提供された抜粋 -
━━━━━━━━━━━━━━━━━━━━━━━━━━━━━━

選考委員長・市長コメント
選考委員長コメント
野田 一夫
第3回「安吾賞」の選考を終えて
今年も有力候補者は目白押しで、「安吾賞」は難産が予想されたが、結局は瀬戸内寂聴さんが選考委員たちの圧倒的な支持を得て受賞の運びとなった。
「安吾賞」は”文学賞“でも”地域貢献賞“でもなく、”生きざま賞“である。瀬戸内さんは、その作品によってすでに数々の文学賞を受賞されているが、今回は、作家としての彼女の有為転変の人生そのものが受賞対象となったことに、大きな意義がある。
瀬戸内さんは先日篠田新潟市長と会われた際、「私は『堕落論』を読んで家出したのですから、安吾さんに責任をとってもらわなければ」とおっしゃったそうである。「安吾賞」受賞者としてこれほど生々しい述懐はありえようか…。若く多感な時代、彼女は当時の普通の女性のとうてい真似できない生き方のために、世間の風の冷たさを嫌というほど味わわされたはずだ。が、彼女は決して屈しなかった。

━━━━━━━━━━━━━━━━━━━━━━━━━━━━━━

データの内容 -

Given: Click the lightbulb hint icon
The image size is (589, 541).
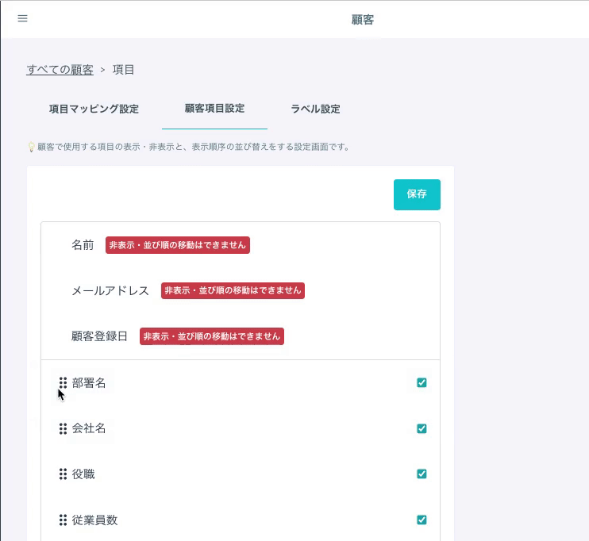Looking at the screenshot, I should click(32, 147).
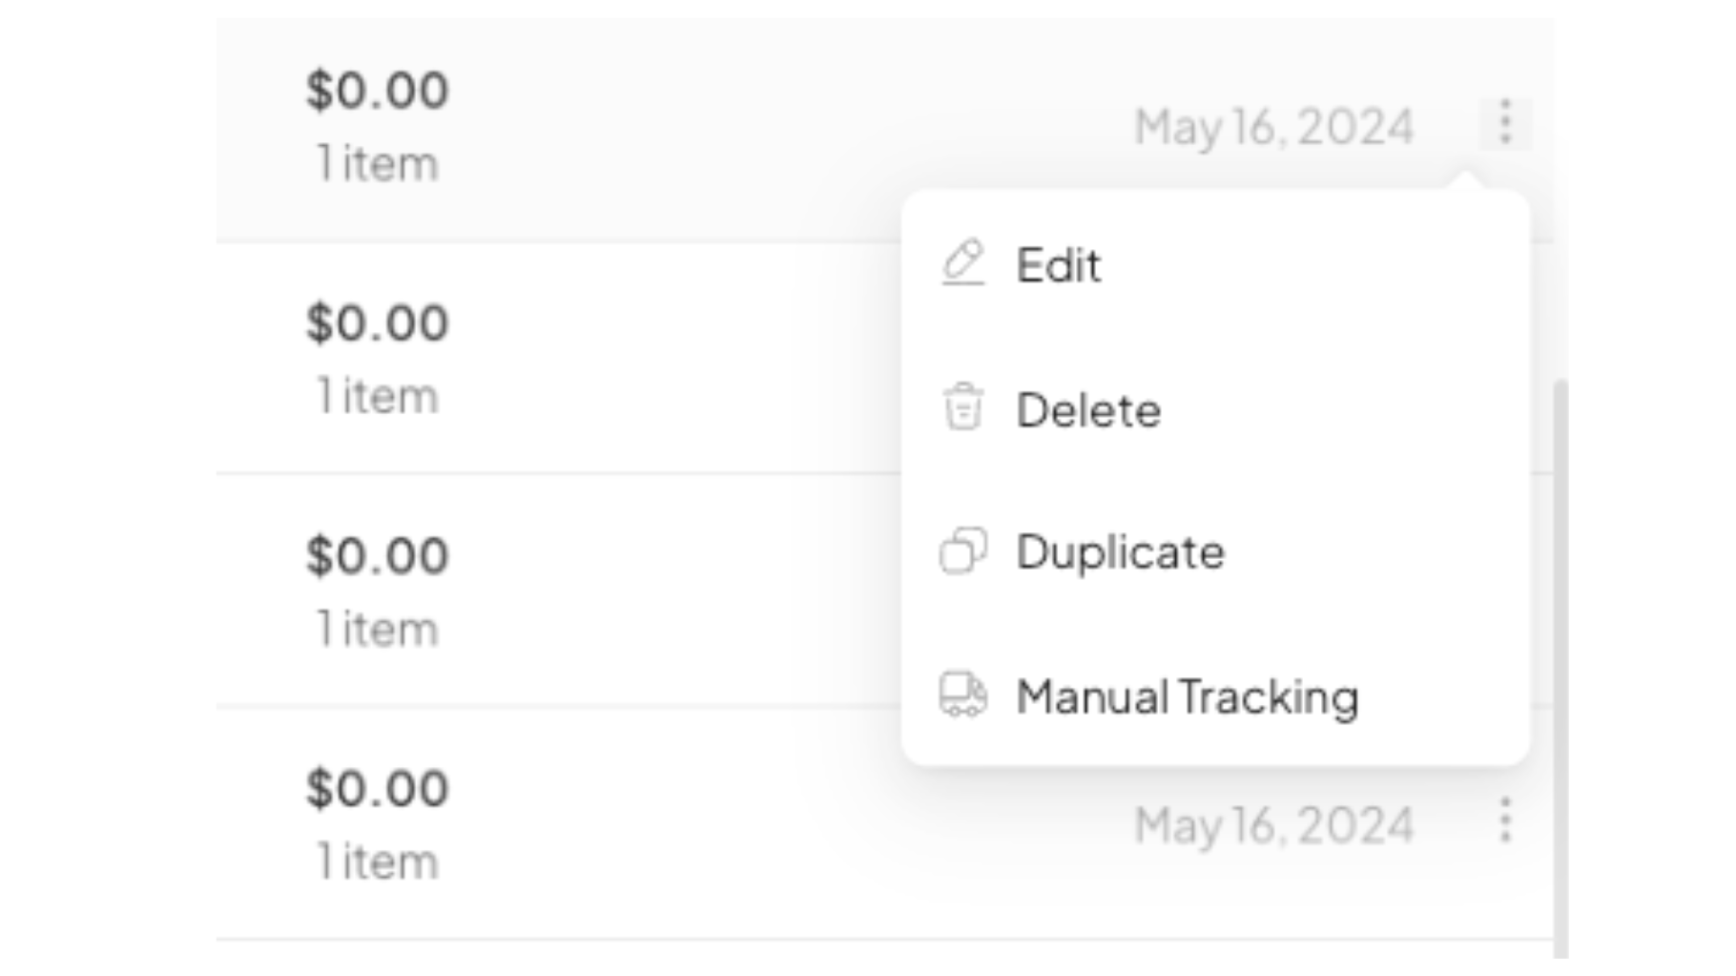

━━━━━━━━━━━━━━━━━━━━━━━━━━━━━━

取り組む問題 -
#1 安吾賞の選考コメントのうち、「選考委員長・市長コメント」という語句を含む箇所から始まり「たはずだ。が、彼女は決して屈しなかった。」で終わる部分を、一字も変えずに書き写してください。
#2 安吾賞の選考コメントの内容を二文で要約してください。
#3 次の(a)～(c)のそれぞれが安吾賞の選考コメントの内容と合っているかを「はい」か「いいえ」で答え、判断の根拠となる語句を本文からそのまま引用してください。
(a) 瀬戸内寂聴さんは、選考委員の意見が割れる中、僅差で受賞が決まった。
(b) 瀬戸内さんは篠田新潟市長と会った際、『堕落論』を読んで家出したと語ったとされている。
(c) 瀬戸内さんは、その作品によってすでに数々の文学賞を受賞している。

課題の解答 -
#1
選考委員長・市長コメント
選考委員長コメント
野田 一夫
第3回「安吾賞」の選考を終えて
今年も有力候補者は目白押しで、「安吾賞」は難産が予想されたが、結局は瀬戸内寂聴さんが選考委員たちの圧倒的な支持を得て受賞の運びとなった。
「安吾賞」は”文学賞“でも”地域貢献賞“でもなく、”生きざま賞“である。瀬戸内さんは、その作品によってすでに数々の文学賞を受賞されているが、今回は、作家としての彼女の有為転変の人生そのものが受賞対象となったことに、大きな意義がある。
瀬戸内さんは先日篠田新潟市長と会われた際、「私は『堕落論』を読んで家出したのですから、安吾さんに責任をとってもらわなければ」とおっしゃったそうである。「安吾賞」受賞者としてこれほど生々しい述懐はありえようか…。若く多感な時代、彼女は当時の普通の女性のとうてい真似できない生き方のために、世間の風の冷たさを嫌というほど味わわされたはずだ。が、彼女は決して屈しなかった。

#2 第3回「安吾賞」は有力候補者が多く難産が予想されたが、瀬戸内寂聴さんが選考委員たちの圧倒的な支持を得て受賞した。「安吾賞」は文学賞でも地域貢献賞でもない「生きざま賞」であり、作家としての瀬戸内さんの有為転変の人生そのものが受賞対象となったことに大きな意義があるとされている。

#3
(a) いいえ。「瀬戸内寂聴さんが選考委員たちの圧倒的な支持を得て受賞の運びとなった」
(b) はい。「私は『堕落論』を読んで家出したのですから、安吾さんに責任をとってもらわなければ」とおっしゃったそうである
(c) はい。「瀬戸内さんは、その作品によってすでに数々の文学賞を受賞されている」